Estos motivos de celebración comunitaria eran los más esperados en El Jardín, algo que Charo remarca en relación a lo que sucedía cada 24 de septiembre para la celebración de la patrona de la localidad, la Virgen de la Merced.
“A la madrugada se tiraban 21 bombas de estruendo que servían para despertar al pueblo, que se ponía a limpiar y preparar las casas. Durante la fiesta había bailes sociales, así se los llamaba, que eran con entrada, y después bailes en la plaza del pueblo con premios. Se premiaban las mejores parejas que bailaban, había juegos para niños, carrera de sortija y otras actividades a caballo”, cuenta Charo.
Este tipo de fiestas resultaban el marco ideal para preparar una de las comidas más reconocidas de El Jardín, “la guatia”, una receta de antaño que con el tiempo se fue transformando pero no perdiendo. Sin ir más lejos, el festival tradicional de la sureña localidad es dedicado a esta comida típica.

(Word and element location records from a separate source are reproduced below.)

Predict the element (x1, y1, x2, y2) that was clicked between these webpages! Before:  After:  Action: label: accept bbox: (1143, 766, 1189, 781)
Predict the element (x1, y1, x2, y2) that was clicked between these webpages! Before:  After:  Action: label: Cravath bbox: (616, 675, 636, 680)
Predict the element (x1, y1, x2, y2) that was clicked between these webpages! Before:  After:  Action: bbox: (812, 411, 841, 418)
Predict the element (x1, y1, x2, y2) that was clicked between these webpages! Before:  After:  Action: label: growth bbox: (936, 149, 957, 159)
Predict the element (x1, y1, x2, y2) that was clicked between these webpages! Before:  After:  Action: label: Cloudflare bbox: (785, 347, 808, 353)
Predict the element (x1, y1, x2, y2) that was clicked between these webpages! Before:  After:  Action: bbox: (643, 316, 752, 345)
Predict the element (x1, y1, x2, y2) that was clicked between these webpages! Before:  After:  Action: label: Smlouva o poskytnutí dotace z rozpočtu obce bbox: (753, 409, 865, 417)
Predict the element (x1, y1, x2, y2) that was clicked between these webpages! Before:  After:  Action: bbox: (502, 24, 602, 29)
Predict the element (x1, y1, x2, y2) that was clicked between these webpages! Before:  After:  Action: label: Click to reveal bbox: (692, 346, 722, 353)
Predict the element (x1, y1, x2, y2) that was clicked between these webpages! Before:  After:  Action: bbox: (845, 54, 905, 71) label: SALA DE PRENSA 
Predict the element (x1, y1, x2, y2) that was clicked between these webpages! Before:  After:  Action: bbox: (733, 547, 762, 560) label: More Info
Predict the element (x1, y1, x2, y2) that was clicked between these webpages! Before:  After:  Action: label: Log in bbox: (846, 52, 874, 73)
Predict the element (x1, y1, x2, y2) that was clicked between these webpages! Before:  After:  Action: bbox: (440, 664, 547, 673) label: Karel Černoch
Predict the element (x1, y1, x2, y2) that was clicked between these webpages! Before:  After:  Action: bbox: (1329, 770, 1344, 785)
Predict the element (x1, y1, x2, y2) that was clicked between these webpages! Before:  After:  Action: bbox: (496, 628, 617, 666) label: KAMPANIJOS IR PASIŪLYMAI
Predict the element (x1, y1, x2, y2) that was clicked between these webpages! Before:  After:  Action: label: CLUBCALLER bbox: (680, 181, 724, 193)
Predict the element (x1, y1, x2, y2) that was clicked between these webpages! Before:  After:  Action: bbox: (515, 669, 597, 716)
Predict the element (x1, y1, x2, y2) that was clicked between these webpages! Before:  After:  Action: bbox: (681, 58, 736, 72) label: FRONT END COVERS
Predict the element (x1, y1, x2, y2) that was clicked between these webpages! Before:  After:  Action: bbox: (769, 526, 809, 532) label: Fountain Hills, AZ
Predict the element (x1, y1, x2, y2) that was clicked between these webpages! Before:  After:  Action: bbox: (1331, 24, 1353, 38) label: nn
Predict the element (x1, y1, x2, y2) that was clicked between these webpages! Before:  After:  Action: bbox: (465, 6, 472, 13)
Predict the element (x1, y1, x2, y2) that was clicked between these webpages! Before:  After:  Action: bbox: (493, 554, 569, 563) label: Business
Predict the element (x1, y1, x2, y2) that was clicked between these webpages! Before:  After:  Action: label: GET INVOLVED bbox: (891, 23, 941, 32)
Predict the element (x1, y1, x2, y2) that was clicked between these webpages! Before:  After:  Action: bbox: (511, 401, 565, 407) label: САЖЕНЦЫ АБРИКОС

“Mi abuelo Ramón Juárez sabía hacer bien la guatia, y sus bisnietos la siguen haciendo”, comenta Charo y explica a grandes rasgos el proceso que atraviesa la preparación: “la guatia la hacen la tarde/noche anterior, adoban bien la carne con comino, pimienta, ajo, vinagre y la dejan en maceración. Después la ponen en tachos o latas y se hornea dentro de hornos de barro. Para esto se prende el horno mucho tiempo antes, y una vez que está bien caliente se pone la carne y se revoca todo el horno; ahí permanece 4 horas o más. Así se hace la guatia y sale una carne riquísima, todos los que vienen y la prueban se quedan maravillados”.
"Nosotros parece que somos más tucumanos que salteños", dice entre risas Charo, sin temor a sentirlo como una ofensa, porque la gente que vive en los márgenes sabe que las fronteras son una convención impuesta.
"Me acuerdo que un señor le decía a mi papá, 'Usted es tucumano, ¿no?', por como lo escuchaba hablar, por el acento, la tonada. Es que nosotros tenemos mucho más cerca la capital de Tucumán que la de Salta", comenta con naturalidad la memoriosa vecina jardinense.
Y así, entre historias, ríos, calles de tierra y charlas a puerta abierta, cae el atardecer en un pueblo que lleva ritmo propio. Por fuera de los grandes titulares camina El Jardín, guardando en la memoria colectiva de su gente y paisajes, una riqueza inmaterial imposible de mensurar.